_INSTRUCTIONS FOR THE TASK_: Copy out every one of the records below word for word, keeping each line unchanged.

--- START INPUT RECORDS ---

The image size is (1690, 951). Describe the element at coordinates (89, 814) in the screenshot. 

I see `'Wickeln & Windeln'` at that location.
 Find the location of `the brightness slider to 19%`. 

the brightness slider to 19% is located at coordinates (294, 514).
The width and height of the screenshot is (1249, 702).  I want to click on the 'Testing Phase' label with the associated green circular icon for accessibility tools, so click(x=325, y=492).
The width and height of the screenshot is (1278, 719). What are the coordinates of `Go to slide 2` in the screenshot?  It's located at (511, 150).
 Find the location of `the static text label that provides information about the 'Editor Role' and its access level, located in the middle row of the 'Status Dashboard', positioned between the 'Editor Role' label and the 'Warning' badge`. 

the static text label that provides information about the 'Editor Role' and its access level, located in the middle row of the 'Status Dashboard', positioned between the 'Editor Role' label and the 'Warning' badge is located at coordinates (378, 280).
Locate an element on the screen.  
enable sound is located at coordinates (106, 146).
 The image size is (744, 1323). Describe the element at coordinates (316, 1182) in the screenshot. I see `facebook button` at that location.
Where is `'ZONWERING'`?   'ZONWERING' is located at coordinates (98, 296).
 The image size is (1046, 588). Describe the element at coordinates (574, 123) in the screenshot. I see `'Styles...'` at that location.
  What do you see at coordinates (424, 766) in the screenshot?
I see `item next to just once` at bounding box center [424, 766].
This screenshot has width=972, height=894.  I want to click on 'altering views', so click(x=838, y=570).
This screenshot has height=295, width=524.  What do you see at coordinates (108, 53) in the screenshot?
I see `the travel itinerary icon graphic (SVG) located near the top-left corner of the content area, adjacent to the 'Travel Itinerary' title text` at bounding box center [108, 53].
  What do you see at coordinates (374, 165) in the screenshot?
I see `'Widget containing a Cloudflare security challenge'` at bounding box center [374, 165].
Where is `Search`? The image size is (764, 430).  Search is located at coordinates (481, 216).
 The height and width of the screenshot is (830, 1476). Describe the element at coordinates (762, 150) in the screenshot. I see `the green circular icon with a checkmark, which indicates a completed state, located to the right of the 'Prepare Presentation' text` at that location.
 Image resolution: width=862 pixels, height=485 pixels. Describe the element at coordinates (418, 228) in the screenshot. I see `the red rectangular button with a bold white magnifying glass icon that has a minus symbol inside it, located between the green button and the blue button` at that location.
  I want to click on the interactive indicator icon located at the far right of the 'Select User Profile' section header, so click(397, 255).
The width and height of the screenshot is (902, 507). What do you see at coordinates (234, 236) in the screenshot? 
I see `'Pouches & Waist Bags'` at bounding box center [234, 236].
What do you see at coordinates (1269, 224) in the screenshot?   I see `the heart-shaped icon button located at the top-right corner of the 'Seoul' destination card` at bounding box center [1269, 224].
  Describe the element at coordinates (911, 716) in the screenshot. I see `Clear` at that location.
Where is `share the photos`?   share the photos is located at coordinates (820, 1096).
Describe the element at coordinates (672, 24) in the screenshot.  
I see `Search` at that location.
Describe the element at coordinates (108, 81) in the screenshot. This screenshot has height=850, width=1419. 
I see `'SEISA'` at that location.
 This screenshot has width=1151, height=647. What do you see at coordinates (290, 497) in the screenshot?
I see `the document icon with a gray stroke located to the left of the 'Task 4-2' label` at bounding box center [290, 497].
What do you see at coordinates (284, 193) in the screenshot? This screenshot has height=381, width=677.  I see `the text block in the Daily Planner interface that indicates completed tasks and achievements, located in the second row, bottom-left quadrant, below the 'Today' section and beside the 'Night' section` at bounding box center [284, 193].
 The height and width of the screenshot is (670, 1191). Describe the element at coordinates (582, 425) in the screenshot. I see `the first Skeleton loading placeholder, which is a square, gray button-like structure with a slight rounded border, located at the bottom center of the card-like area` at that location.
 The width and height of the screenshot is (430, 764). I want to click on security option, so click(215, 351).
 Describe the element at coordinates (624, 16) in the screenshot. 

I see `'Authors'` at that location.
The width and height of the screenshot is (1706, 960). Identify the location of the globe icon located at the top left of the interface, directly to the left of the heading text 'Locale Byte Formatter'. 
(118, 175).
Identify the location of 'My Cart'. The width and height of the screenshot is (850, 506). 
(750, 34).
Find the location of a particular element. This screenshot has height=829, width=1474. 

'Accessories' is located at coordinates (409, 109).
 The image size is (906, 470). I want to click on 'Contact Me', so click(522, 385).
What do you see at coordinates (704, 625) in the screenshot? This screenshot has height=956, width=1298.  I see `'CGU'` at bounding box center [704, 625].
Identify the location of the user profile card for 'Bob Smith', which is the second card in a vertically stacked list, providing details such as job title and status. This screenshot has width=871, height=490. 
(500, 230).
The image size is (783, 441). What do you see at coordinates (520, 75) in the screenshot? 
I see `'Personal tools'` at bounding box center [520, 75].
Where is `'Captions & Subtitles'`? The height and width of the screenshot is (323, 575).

--- END INPUT RECORDS ---

_WRITTEN ANSWER_:
The image size is (1690, 951). Describe the element at coordinates (89, 814) in the screenshot. 

I see `'Wickeln & Windeln'` at that location.
 Find the location of `the brightness slider to 19%`. 

the brightness slider to 19% is located at coordinates (294, 514).
The width and height of the screenshot is (1249, 702).  I want to click on the 'Testing Phase' label with the associated green circular icon for accessibility tools, so click(x=325, y=492).
The width and height of the screenshot is (1278, 719). What are the coordinates of `Go to slide 2` in the screenshot?  It's located at (511, 150).
 Find the location of `the static text label that provides information about the 'Editor Role' and its access level, located in the middle row of the 'Status Dashboard', positioned between the 'Editor Role' label and the 'Warning' badge`. 

the static text label that provides information about the 'Editor Role' and its access level, located in the middle row of the 'Status Dashboard', positioned between the 'Editor Role' label and the 'Warning' badge is located at coordinates (378, 280).
Locate an element on the screen.  
enable sound is located at coordinates (106, 146).
 The image size is (744, 1323). Describe the element at coordinates (316, 1182) in the screenshot. I see `facebook button` at that location.
Where is `'ZONWERING'`?   'ZONWERING' is located at coordinates (98, 296).
 The image size is (1046, 588). Describe the element at coordinates (574, 123) in the screenshot. I see `'Styles...'` at that location.
  What do you see at coordinates (424, 766) in the screenshot?
I see `item next to just once` at bounding box center [424, 766].
This screenshot has width=972, height=894.  I want to click on 'altering views', so click(x=838, y=570).
This screenshot has height=295, width=524.  What do you see at coordinates (108, 53) in the screenshot?
I see `the travel itinerary icon graphic (SVG) located near the top-left corner of the content area, adjacent to the 'Travel Itinerary' title text` at bounding box center [108, 53].
  What do you see at coordinates (374, 165) in the screenshot?
I see `'Widget containing a Cloudflare security challenge'` at bounding box center [374, 165].
Where is `Search`? The image size is (764, 430).  Search is located at coordinates (481, 216).
 The height and width of the screenshot is (830, 1476). Describe the element at coordinates (762, 150) in the screenshot. I see `the green circular icon with a checkmark, which indicates a completed state, located to the right of the 'Prepare Presentation' text` at that location.
 Image resolution: width=862 pixels, height=485 pixels. Describe the element at coordinates (418, 228) in the screenshot. I see `the red rectangular button with a bold white magnifying glass icon that has a minus symbol inside it, located between the green button and the blue button` at that location.
  I want to click on the interactive indicator icon located at the far right of the 'Select User Profile' section header, so click(397, 255).
The width and height of the screenshot is (902, 507). What do you see at coordinates (234, 236) in the screenshot? 
I see `'Pouches & Waist Bags'` at bounding box center [234, 236].
What do you see at coordinates (1269, 224) in the screenshot?   I see `the heart-shaped icon button located at the top-right corner of the 'Seoul' destination card` at bounding box center [1269, 224].
  Describe the element at coordinates (911, 716) in the screenshot. I see `Clear` at that location.
Where is `share the photos`?   share the photos is located at coordinates (820, 1096).
Describe the element at coordinates (672, 24) in the screenshot.  
I see `Search` at that location.
Describe the element at coordinates (108, 81) in the screenshot. This screenshot has height=850, width=1419. 
I see `'SEISA'` at that location.
 This screenshot has width=1151, height=647. What do you see at coordinates (290, 497) in the screenshot?
I see `the document icon with a gray stroke located to the left of the 'Task 4-2' label` at bounding box center [290, 497].
What do you see at coordinates (284, 193) in the screenshot? This screenshot has height=381, width=677.  I see `the text block in the Daily Planner interface that indicates completed tasks and achievements, located in the second row, bottom-left quadrant, below the 'Today' section and beside the 'Night' section` at bounding box center [284, 193].
 The height and width of the screenshot is (670, 1191). Describe the element at coordinates (582, 425) in the screenshot. I see `the first Skeleton loading placeholder, which is a square, gray button-like structure with a slight rounded border, located at the bottom center of the card-like area` at that location.
 The width and height of the screenshot is (430, 764). I want to click on security option, so click(215, 351).
 Describe the element at coordinates (624, 16) in the screenshot. 

I see `'Authors'` at that location.
The width and height of the screenshot is (1706, 960). Identify the location of the globe icon located at the top left of the interface, directly to the left of the heading text 'Locale Byte Formatter'. 
(118, 175).
Identify the location of 'My Cart'. The width and height of the screenshot is (850, 506). 
(750, 34).
Find the location of a particular element. This screenshot has height=829, width=1474. 

'Accessories' is located at coordinates (409, 109).
 The image size is (906, 470). I want to click on 'Contact Me', so click(522, 385).
What do you see at coordinates (704, 625) in the screenshot? This screenshot has height=956, width=1298.  I see `'CGU'` at bounding box center [704, 625].
Identify the location of the user profile card for 'Bob Smith', which is the second card in a vertically stacked list, providing details such as job title and status. This screenshot has width=871, height=490. 
(500, 230).
The image size is (783, 441). What do you see at coordinates (520, 75) in the screenshot? 
I see `'Personal tools'` at bounding box center [520, 75].
Where is `'Captions & Subtitles'`? The height and width of the screenshot is (323, 575).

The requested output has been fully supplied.